David Rogers MBE was one of the prime movers behind this legislation. He told Commsrisk of his gratitude for all the work done by fellow contributors whilst explaining it is a starting point for further refinement of IoT security rules.
The collective work that led to Part 1 of the Act (Product Security), has been going on since around 2014 with people from industry, academia, government, the security research world and then parliament including politicians and staff putting an immense amount of effort into getting this right. The Act is a piece of primary legislation which means that it provides the underlying framework for how it will be managed, the fines and so on. The technical aspects which have already been signposted by the government – banning default passwords, mandating vulnerability disclosure for manufacturers and transparency in software updates, will all come as part of secondary legislation. What this means in practice is that it gives great flexibility in being able to adapt to the cyber security situation as it evolves.
The UK is far from alone in seeking to tighten security surrounding IoT devices. The new law will be used to impose rules derived from standard EN 303 645 for IoT security by the European Telecommunications Standards Institute (ETSI). Having an international standard means device manufacturers can seek to follow the standard in the knowledge this will likely make them compliant with the laws found in multiple jurisdictions. Some details may vary, but other countries following a similar path include India, Australia and members of the European Union.
Rogers commented on the history and future applicability of the ETSI standard:
The baseline security requirements outlined in the UK’s Code of Practice for IoT Security, and subsequently standardised in ETSI EN 303 645, provide an excellent reference for policy makers and manufacturers alike and will largely remain valid as long as we have connected electronics and software.
Rogers also gave credit to responsible IoT manufacturers whilst highlighting the need to impose obligations on businesses that have not behaved well. If necessary, manufacturers must be forced to work with the white hat hackers who like to find faults that were previously unknown.
I’m very pleased that this has been passed into law. There are so many elements of this work that have shown how effective government can be in terms of sensible regulation. The original Code of Practice was designed to take existing good practice and endorse it, whilst eliminating bad practices. The technology and security techniques / practices described were already there to be used. They were already being implemented by the responsible IoT solutions providers, but for some companies, they seemingly couldn’t be bothered – putting consumers, companies and countries’ economies at risk. This legislation is also a vote of confidence in security researchers – the good guys from the hacking community who’ve reported vulnerabilities to companies who’ve then threatened or ignored the researchers, continuing to ship poorly secured and even dangerous products. All of this marks a moment in time for product security – the moment we said enough is enough – you have to create, ship and sell products that are secure by design.

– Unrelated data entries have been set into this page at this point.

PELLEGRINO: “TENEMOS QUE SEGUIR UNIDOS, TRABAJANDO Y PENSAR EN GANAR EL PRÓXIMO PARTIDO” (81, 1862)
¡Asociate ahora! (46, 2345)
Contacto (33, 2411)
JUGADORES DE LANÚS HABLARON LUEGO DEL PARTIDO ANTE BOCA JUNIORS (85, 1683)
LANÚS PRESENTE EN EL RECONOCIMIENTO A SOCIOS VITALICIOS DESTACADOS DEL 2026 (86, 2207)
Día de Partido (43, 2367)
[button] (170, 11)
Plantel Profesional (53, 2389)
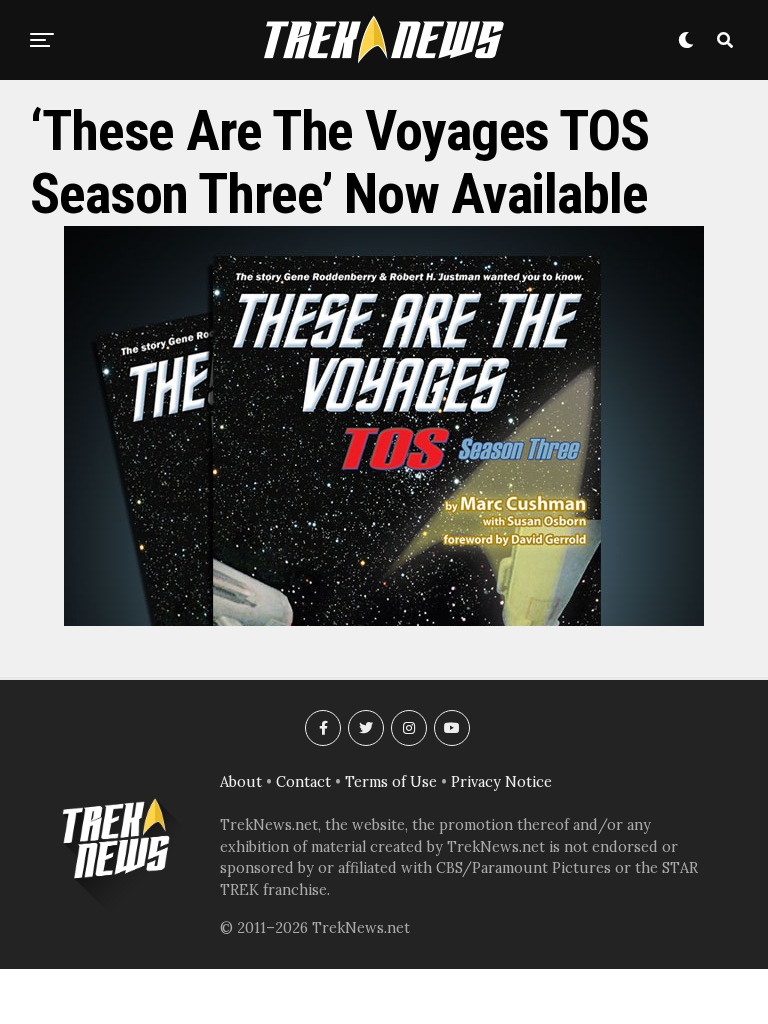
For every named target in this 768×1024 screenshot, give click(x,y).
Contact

Cynics like me observe that having a law is not the same as enforcing a law. Enforcement is especially vital when products are likely to be imported from countries that set lower standards for security. Some parts of this law will be difficult to enforce in practice. For example, what evidence will be scrutinized if it is suspected that a foreign business has ignored the security flaws communicated to it by independent researchers? Just providing an email address or web portal does not mean anyone bothers to read or act upon the messages received. The UK is placing the responsibility for enforcement with the Office for Product Safety and Standards (OPSS), a division of the UK government’s Department for Business, Energy & Industrial Strategy (BEIS). Much will depend in practice on the resources given to the OPSS.
David Rogers has successfully worked with government to bring about positive change that will mean ordinary people are better protected from potential security flaws in IoT devices. However, there is a lot more work to be done. Most governments have a dismal track record when it comes to defending the public from cyberthreats, usually because they fail to spend enough money or recruit the skills required for effective protection. Making standards enforceable by law at least means there will be some pressure on businesses to comply, even if most of that pressure stems from future news stories about non-compliant products. But we should be wary of assuming that every aspect of a law will be enforced to the same extent. The era of default passwords may thankfully be nearing its end, but it would be rash to conclude that all IoT manufacturers will now pay sufficient heed to security.